British luxury brand Burberry warned on Wednesday that a fall in sales in the key market of Hong Kong in the last quarter of 2014 could impact its full-year margin.
Protests began choking parts of the Asian financial centre in late September, disrupting business in one of the world's top markets for luxury companies, which accounts for about $9.7 billion of global luxury sales, or 4 percent of the total, according to estimates by Bernstein Research.
Known for its raincoats with camel, red and black-check patterned linings, Burberry said retail sales rose 14 percent to 604 million pounds ($916 million) in its October-December third quarter, with comparable growth of 8 percent, steady on the previous quarter.
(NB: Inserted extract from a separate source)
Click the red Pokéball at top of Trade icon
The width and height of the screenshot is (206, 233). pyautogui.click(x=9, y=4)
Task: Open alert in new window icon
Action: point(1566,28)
Burberry said Asia-Pacific delivered low single-digit growth compared to double-digit growth in the previous six months, as sales in the high-margin market of Hong Kong fell slightly even though the Chinese mainland and South Korea grew by a mid-to-high single-digit.
Even before the protests, luxury goods companies had been under pressure from an anti-corruption campaign in China, which has sapped appetite for such goods among the mainland residents, some of Hong Kong's biggest tourist spenders.
Burberry said the slowdown in Hong Kong and a change in the regional sales mix had more than offset a modest improvement from exchange rate movements, which it said in November could hurt its full-year retail/wholesale margin.
It reiterated the rest of its outlook for the full year for its wholesale and licensing businesses, and added that it expects net new space to contribute about 5 percent to total retail revenue growth.